- Directed by: Mohan Niyaz
- Written by: Mohan Niyaz
- Produced by: Anil Jayasooriya
- Starring: Sabeetha Perera Sanath Gunathilake Cletus Mendis
- Cinematography: Lal Wickremaarachchi
- Edited by: M. S. Aliman
- Music by: Sarath Wickrema
- Distributed by: CEL Theatres
- Release date: 3 November 2000;
- Running time: 117 minutes
- Country: Sri Lanka
- Language: Sinhala

= Sanda Yahanata =

Sanda Yahanata (සඳ යහනට) is a 2000 Sri Lankan Sinhala adult drama film directed by Mohan Niyaz and produced by Anil Jayasooriya. It stars Sabeetha Perera and Sanath Gunathilake in lead roles along with Cletus Mendis and Palitha Silva. The film marked the debut cinema appearance of Paboda Sandeepani. Music composed by Sarath Wickrema. It is the 942nd Sri Lankan film in the Sinhala cinema.

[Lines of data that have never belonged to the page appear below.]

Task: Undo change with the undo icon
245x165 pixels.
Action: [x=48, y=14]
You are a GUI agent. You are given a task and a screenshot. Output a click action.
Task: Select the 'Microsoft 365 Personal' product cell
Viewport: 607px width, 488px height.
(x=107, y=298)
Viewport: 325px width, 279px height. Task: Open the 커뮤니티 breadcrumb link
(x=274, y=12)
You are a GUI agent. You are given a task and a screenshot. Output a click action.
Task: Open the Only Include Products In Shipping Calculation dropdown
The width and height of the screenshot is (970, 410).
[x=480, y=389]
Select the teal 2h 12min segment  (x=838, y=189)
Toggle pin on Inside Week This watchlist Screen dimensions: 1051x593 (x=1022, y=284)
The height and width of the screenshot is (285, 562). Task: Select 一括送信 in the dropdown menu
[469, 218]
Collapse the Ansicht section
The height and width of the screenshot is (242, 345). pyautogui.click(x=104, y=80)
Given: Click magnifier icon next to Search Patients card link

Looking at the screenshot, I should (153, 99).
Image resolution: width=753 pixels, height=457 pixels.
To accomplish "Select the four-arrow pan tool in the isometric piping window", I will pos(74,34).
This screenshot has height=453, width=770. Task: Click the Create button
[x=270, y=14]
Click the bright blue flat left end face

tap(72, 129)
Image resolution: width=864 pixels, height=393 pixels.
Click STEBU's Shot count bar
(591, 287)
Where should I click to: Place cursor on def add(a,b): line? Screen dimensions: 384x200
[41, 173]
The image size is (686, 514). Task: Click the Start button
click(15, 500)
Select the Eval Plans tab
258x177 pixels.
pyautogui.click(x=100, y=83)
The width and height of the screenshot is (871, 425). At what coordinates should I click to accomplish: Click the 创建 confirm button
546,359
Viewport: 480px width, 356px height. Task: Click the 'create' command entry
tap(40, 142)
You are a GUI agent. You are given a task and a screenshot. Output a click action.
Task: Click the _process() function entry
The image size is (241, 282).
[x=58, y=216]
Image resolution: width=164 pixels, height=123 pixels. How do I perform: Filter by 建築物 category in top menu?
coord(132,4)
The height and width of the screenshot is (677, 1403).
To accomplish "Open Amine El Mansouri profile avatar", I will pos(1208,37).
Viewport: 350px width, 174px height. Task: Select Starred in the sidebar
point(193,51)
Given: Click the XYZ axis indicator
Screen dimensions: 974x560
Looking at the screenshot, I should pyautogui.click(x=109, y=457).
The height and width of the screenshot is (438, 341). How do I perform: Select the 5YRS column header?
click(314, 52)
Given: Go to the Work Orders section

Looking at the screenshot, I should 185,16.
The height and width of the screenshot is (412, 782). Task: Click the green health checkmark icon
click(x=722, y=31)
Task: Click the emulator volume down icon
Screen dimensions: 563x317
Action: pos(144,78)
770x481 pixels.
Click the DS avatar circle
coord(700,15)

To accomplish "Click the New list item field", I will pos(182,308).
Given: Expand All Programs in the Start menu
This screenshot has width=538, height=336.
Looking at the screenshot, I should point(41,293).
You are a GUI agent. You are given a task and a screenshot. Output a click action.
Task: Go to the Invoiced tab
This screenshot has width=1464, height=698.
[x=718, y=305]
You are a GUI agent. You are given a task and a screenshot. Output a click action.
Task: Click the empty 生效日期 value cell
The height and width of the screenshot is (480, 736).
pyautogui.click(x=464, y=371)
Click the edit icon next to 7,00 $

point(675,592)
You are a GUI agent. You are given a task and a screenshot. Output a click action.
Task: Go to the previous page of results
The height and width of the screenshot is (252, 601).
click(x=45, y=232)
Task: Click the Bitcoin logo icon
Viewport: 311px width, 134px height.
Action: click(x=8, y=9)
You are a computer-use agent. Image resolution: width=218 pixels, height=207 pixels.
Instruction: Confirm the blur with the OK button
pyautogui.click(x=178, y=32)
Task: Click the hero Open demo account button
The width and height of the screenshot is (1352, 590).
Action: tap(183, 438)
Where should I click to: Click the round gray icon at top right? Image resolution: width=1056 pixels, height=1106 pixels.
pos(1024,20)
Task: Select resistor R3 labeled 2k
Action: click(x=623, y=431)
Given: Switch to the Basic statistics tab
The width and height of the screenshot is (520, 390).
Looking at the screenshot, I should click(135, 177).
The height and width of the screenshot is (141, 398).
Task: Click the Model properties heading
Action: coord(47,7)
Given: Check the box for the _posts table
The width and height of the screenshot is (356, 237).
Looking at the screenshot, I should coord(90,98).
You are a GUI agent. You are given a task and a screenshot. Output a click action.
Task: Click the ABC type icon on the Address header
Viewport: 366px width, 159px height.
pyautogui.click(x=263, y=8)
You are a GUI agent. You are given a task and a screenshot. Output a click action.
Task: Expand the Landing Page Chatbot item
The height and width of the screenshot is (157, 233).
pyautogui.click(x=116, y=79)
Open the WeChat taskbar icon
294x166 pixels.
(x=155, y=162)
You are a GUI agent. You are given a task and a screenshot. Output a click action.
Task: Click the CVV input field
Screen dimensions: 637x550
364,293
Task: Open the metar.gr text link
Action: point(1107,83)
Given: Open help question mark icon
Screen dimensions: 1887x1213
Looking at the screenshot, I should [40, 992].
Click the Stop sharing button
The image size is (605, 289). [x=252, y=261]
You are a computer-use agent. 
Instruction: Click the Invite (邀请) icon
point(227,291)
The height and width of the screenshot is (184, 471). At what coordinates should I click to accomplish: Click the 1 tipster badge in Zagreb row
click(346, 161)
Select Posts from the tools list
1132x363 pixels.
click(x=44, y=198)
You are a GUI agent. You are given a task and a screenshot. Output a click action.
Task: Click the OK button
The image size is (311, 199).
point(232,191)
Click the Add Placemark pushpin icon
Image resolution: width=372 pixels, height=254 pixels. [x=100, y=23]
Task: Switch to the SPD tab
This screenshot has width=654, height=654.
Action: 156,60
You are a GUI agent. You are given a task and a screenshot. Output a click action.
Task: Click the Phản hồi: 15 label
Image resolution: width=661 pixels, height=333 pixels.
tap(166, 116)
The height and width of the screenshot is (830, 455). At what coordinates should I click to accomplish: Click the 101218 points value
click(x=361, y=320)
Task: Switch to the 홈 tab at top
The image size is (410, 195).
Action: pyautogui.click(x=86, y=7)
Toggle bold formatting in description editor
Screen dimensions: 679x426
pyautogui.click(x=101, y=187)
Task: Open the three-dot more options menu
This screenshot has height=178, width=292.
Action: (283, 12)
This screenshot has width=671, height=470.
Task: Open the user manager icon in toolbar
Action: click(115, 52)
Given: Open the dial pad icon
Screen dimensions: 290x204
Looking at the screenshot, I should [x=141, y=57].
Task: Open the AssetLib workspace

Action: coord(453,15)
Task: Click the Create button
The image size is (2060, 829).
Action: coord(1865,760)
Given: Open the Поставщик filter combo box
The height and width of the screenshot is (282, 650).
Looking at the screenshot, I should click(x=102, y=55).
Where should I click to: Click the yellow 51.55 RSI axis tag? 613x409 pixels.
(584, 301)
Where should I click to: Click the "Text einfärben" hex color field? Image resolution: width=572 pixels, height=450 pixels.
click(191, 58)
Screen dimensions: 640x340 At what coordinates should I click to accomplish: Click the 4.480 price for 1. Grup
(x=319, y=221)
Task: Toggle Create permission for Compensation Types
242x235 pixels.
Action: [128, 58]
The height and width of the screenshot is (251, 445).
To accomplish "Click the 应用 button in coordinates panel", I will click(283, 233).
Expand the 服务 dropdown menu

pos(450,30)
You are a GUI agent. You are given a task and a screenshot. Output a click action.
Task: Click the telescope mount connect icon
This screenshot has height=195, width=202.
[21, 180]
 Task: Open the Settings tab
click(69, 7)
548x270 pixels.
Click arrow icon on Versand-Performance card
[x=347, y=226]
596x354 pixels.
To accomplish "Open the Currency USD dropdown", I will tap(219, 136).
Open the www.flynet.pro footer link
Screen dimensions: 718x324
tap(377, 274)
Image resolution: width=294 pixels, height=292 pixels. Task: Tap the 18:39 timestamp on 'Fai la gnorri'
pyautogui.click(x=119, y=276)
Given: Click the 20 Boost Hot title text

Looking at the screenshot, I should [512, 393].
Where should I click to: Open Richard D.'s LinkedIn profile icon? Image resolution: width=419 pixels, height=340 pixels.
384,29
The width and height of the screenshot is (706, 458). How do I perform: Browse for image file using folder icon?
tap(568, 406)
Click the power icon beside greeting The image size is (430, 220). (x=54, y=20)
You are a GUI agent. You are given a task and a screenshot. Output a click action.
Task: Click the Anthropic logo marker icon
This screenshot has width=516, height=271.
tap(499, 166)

The film has been shot entirely around Kandy.

==Plot==
Viveka is the Grama Sevaka of the village and is the eldest in a family of four girls. Jagath Hathurusinghe supports a politician in the area and he is interested in Viveka. But she resists his advances due to many reasons including differences in political ideology. She also personally dislikes him. But the reason for the girl's opposition to his entreaties are not understood.

The politician supported by Jagath. Jagath now basking in the rights of political power continues with his idea to even compel Viveka by force to agree to his proposal. Viveka has no power to fight against male dominance and political power of this society and all personal animosity against Jagath becomes ineffective. Her dreams to enter into a happy wedded life with the man she likes ends on her wedding day with the most pathetic experience in her life.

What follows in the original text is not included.